Biological Sciences (61) This Phase 2 CCLI project is disseminating experiment- and computer-based laboratories on RNA interference (RNAi) that can help students integrate key concepts of gene and genome analysis. The program focuses on a set of lab/bioinformatics experiments developed with Phase I funding that explore RNAi in the model organism C. elegans. The experiments can be integrated into existing courses, provide the basis for new courses, or serve as the foundation for student research projects. Over its two-year term, the project is reaching 204 faculty directly, many of them at community colleges and minority serving institutions, at week-long workshops conducted at 8 sites nationwide, helping them develop approaches to best include these experiments in a variety of institutional settings. The program includes significant follow-up and support to encourage implementation as well as longitudinal assessment of participants'' mechanisms for including these activities and concepts in their courses and an experimental study of student effects. In a unique capacity-building effort, workshop participants will collaborate to develop targeting vectors to silence approximately 100 C. elegans genes, which will be maintained at the DNALC and distributed free-of-charge to any interested faculty for use in student projects.

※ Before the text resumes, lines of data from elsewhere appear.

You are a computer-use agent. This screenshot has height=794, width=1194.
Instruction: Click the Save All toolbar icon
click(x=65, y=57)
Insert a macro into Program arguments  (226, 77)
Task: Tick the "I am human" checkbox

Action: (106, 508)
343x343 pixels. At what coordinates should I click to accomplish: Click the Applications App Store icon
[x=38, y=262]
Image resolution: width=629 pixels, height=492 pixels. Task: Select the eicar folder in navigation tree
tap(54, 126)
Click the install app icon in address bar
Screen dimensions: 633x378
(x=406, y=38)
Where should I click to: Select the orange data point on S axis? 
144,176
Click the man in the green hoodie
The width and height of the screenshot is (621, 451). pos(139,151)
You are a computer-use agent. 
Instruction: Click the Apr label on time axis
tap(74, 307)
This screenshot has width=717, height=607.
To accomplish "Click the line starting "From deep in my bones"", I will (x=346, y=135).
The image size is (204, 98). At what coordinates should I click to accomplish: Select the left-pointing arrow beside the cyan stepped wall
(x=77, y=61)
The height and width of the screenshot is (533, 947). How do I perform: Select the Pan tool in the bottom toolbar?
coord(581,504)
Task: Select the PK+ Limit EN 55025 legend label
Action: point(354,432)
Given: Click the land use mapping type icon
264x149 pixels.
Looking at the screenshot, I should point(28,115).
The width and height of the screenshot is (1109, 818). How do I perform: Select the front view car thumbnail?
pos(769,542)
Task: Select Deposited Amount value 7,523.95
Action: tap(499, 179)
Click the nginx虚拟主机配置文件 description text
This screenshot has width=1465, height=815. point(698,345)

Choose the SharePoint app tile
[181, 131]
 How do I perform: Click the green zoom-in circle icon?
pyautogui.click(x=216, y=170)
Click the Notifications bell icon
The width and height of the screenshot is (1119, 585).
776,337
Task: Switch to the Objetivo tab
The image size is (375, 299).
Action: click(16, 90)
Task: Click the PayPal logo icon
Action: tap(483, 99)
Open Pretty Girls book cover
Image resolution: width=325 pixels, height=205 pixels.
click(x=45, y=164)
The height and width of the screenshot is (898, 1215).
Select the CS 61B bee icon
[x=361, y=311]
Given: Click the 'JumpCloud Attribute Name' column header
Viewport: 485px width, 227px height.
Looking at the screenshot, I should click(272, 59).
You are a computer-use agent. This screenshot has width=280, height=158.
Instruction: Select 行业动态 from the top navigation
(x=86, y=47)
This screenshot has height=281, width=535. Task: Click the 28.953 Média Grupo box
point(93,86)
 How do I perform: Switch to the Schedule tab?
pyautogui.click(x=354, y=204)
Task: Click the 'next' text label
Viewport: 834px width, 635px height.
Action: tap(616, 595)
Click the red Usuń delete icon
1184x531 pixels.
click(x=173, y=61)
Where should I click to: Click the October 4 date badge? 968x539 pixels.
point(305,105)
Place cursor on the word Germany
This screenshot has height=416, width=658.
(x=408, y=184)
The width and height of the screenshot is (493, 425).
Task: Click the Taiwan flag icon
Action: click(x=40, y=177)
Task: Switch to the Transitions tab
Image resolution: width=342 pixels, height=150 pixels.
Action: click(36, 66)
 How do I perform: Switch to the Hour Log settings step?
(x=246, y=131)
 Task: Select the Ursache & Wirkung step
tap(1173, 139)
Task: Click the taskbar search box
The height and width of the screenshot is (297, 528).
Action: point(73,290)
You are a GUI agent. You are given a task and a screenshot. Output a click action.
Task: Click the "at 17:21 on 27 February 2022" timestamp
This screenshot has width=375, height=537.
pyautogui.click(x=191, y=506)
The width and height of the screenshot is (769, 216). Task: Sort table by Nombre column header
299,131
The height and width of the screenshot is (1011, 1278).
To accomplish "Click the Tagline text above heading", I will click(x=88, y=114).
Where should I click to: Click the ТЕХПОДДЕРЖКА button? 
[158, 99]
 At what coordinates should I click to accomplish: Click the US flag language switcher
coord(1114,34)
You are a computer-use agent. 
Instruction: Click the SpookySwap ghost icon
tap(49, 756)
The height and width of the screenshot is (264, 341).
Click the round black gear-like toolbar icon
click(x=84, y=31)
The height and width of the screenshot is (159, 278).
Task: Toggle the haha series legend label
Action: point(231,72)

Intellectual Merit The intellectual merit of this project resides in the intellectual quality of the materials being produced and the challenges they meet in helping faculty keep their courses current and responsive to new developments in both pedagogy and the science they are presenting. RNAi is amazingly simple to perform in C. elegans. Any gene of choice can be ""silenced"" merely by feeding worms bacteria that express double-stranded RNA that corresponds to part of the targeted gene. The C. elegans/RNAi system offers almost unprecedented opportunities for students to move from formatted experiments to entirely open-ended projects and explorations. Equipped with little more than a computer, dissecting microscope, DNA thermal cycler, pipettes, and a gel electrophoresis chamber, students can work ""backwards"" from genome sequence (including human homologs) to develop targeting constructs and directly observe the phenotypic effects of gene silencing.
Broader Impact. Holding half of the workshops at traditionally minority institutions will ensure high participation by underrepresented groups. Internet sites for each experiment, custom bioinformatics tools, and the forthcoming laboratory text, Genome Science (scheduled for 2008 publication by CSHL Press) all support broad classroom implementation.